*What you will do*.
Revise everything in the data below, from the start down to the line that contains "weather-ticker: 28 ☁ CARDIFF 8°c ☁ PLYMOUTH 9°c ☁ LONDON… is", replacing "screenshot" with "screen capture" and leaving all else unchanged. Omit the pictures from your answer.

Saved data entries
──────────

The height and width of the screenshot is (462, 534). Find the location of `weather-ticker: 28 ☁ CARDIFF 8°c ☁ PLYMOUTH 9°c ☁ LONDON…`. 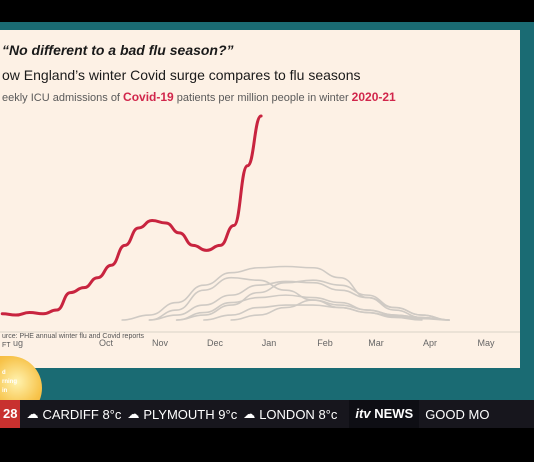

weather-ticker: 28 ☁ CARDIFF 8°c ☁ PLYMOUTH 9°c ☁ LONDON… is located at coordinates (267, 414).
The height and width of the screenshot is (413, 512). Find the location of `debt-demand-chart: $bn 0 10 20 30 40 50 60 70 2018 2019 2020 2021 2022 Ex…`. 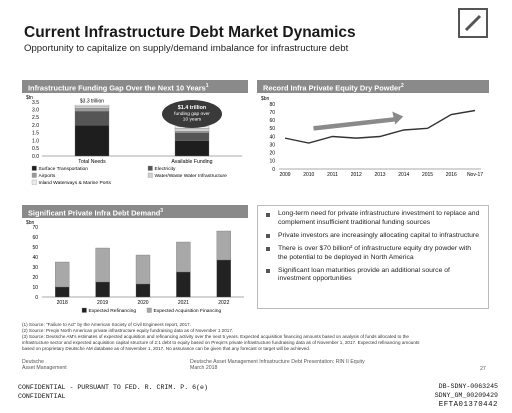

debt-demand-chart: $bn 0 10 20 30 40 50 60 70 2018 2019 2020 2021 2022 Ex… is located at coordinates (135, 267).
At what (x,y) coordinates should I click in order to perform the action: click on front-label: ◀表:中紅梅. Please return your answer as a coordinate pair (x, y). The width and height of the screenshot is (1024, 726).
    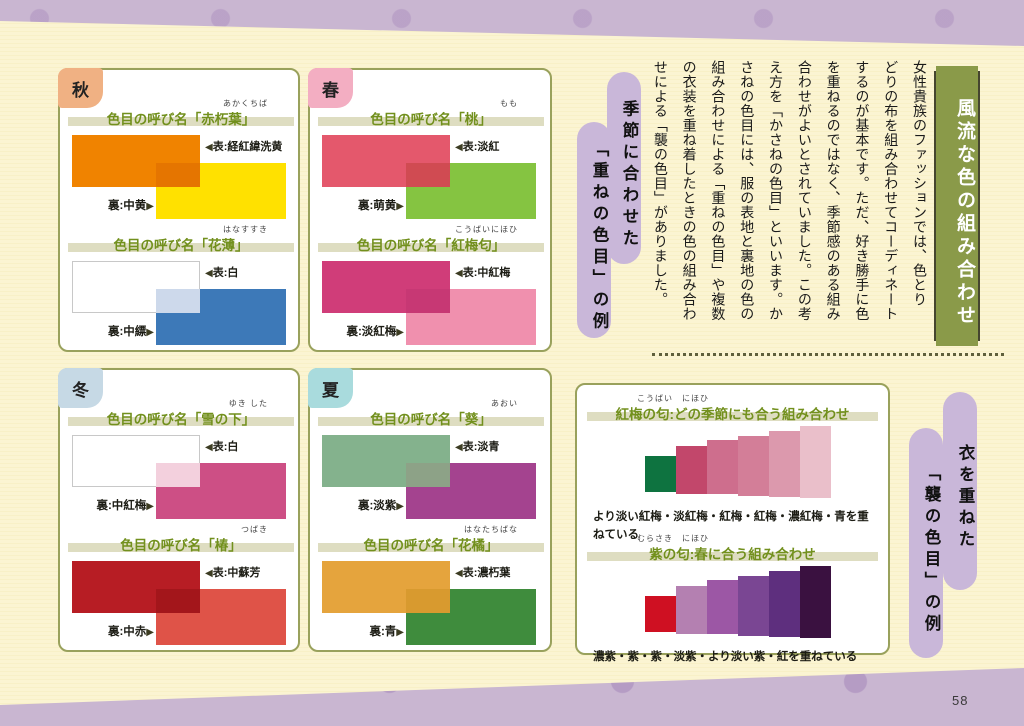
    Looking at the image, I should click on (483, 273).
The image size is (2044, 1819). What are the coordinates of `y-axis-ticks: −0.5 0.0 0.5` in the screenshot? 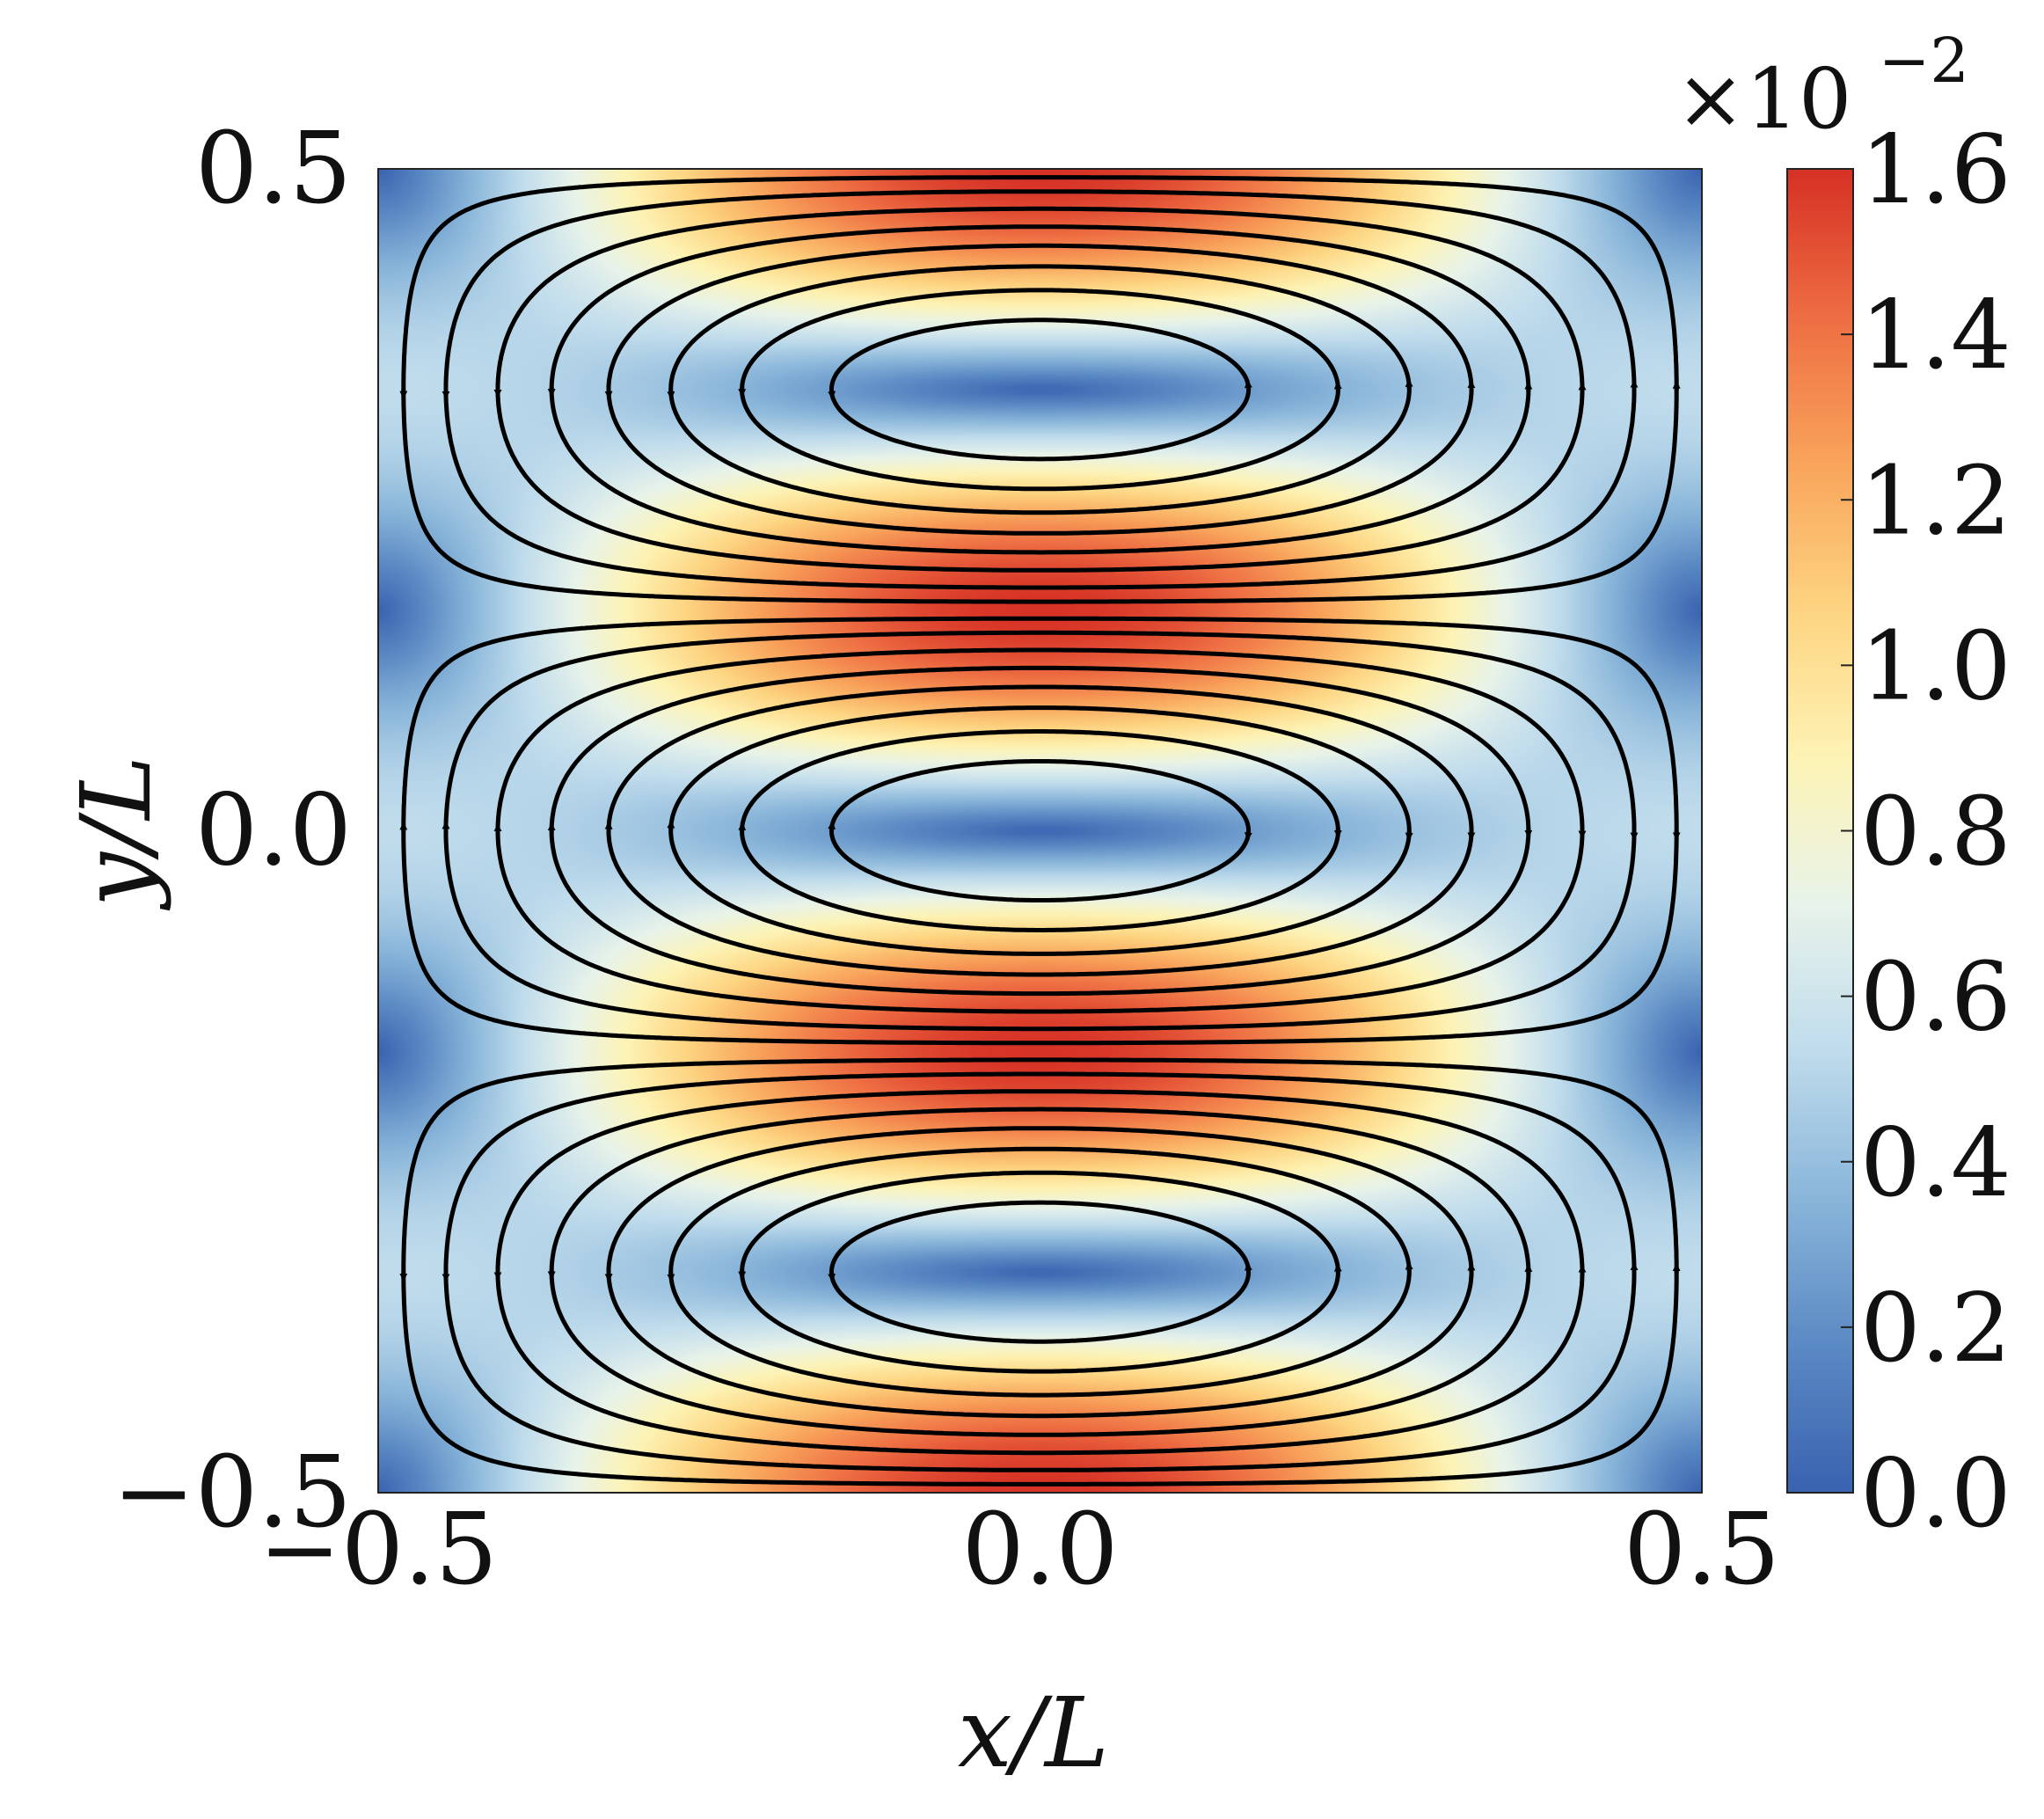 It's located at (233, 831).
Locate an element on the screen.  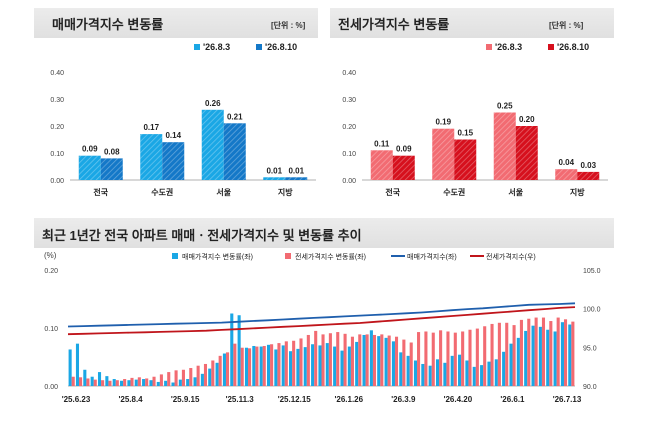
jeonse-data-label: 0.20 is located at coordinates (527, 120).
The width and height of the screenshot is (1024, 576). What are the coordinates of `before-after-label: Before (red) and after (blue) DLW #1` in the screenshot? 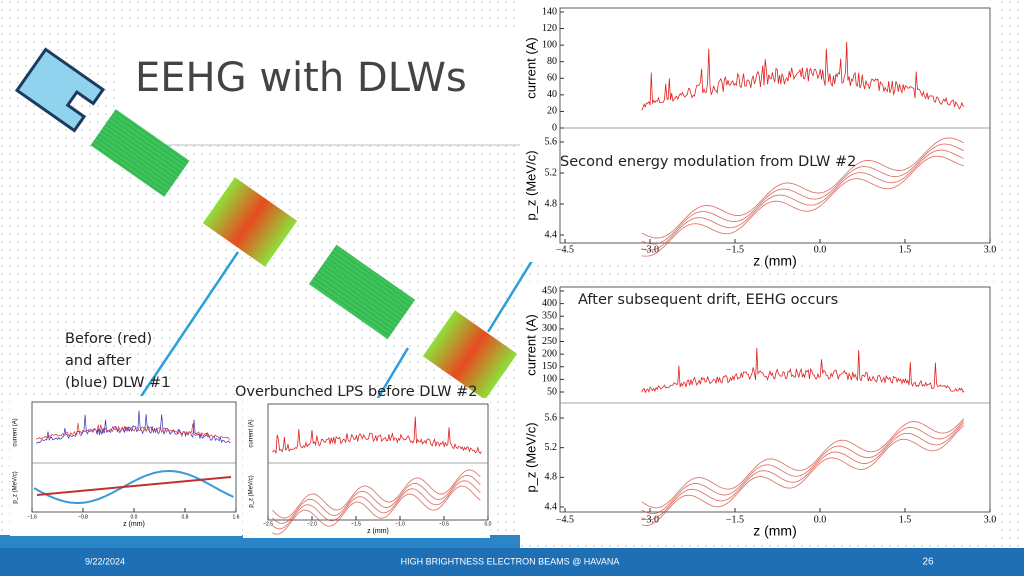 It's located at (118, 361).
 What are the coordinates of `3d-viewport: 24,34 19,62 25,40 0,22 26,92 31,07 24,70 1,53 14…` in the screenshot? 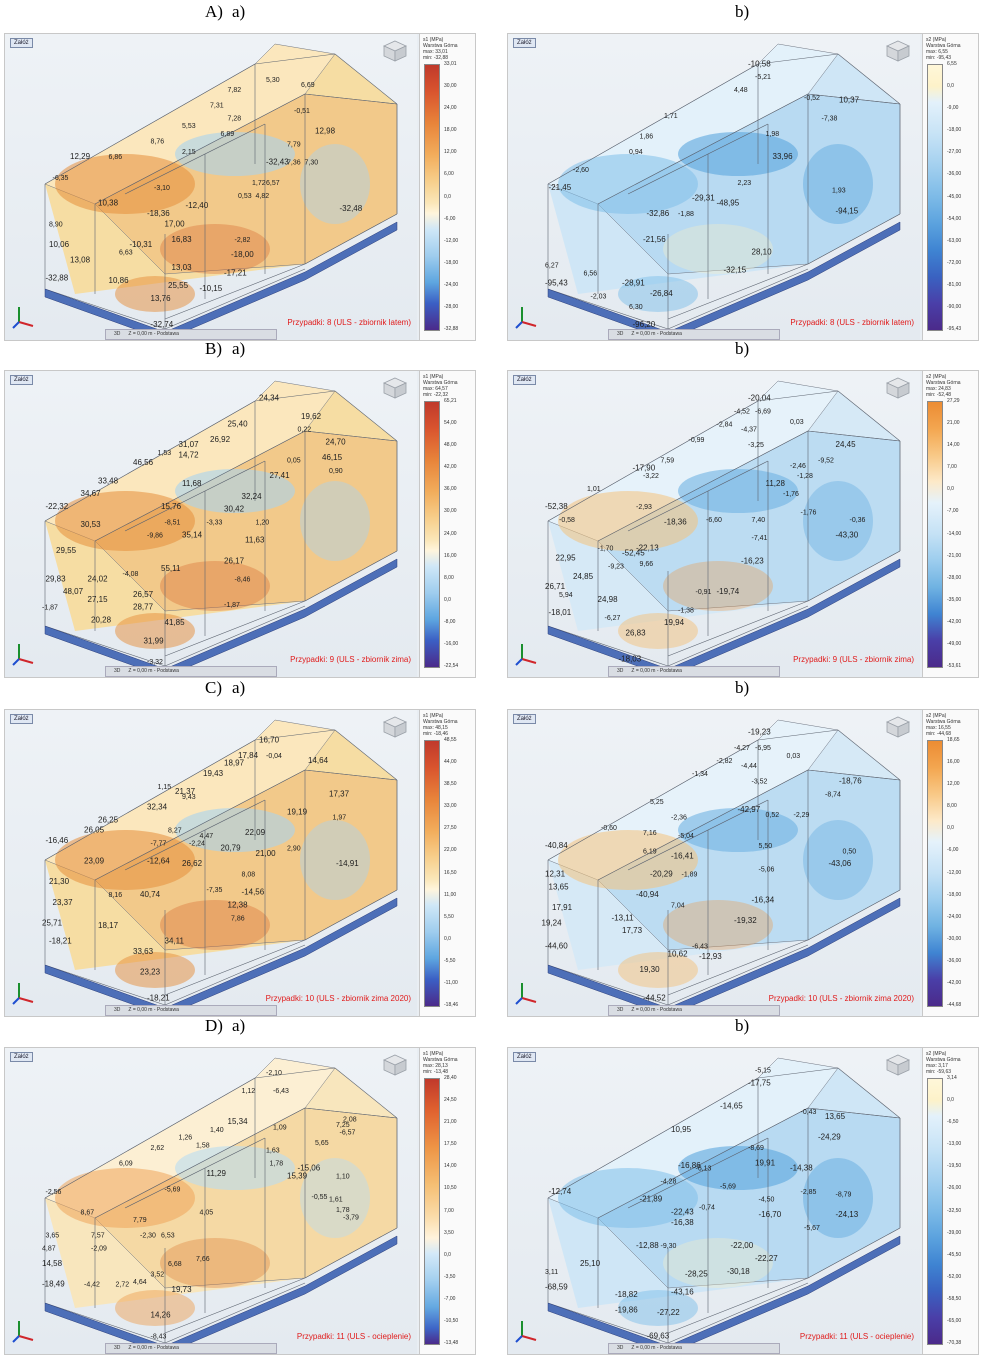 It's located at (211, 524).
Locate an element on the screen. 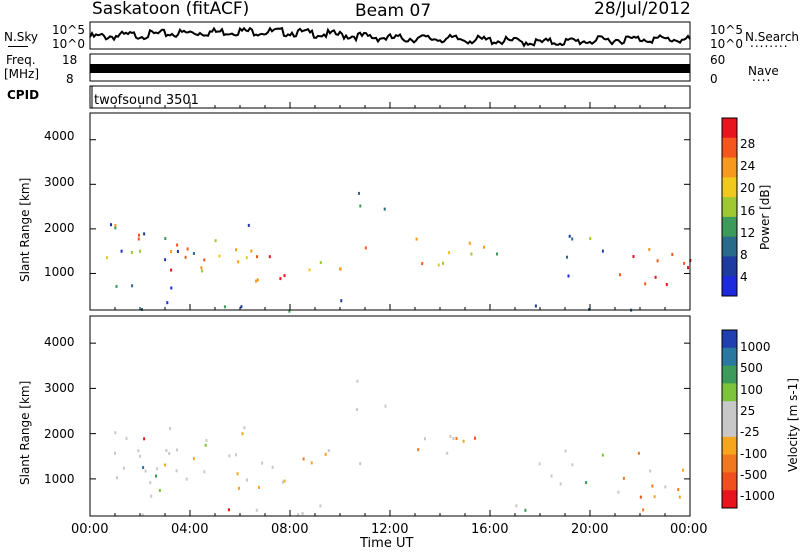 The height and width of the screenshot is (554, 800). velocity-cbar-tick-500: 500 is located at coordinates (752, 368).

──────────

*Response to this exercise*.
The height and width of the screen capture is (462, 534). Find the location of `weather-ticker: 28 ☁ CARDIFF 8°c ☁ PLYMOUTH 9°c ☁ LONDON…`. 

weather-ticker: 28 ☁ CARDIFF 8°c ☁ PLYMOUTH 9°c ☁ LONDON… is located at coordinates (267, 414).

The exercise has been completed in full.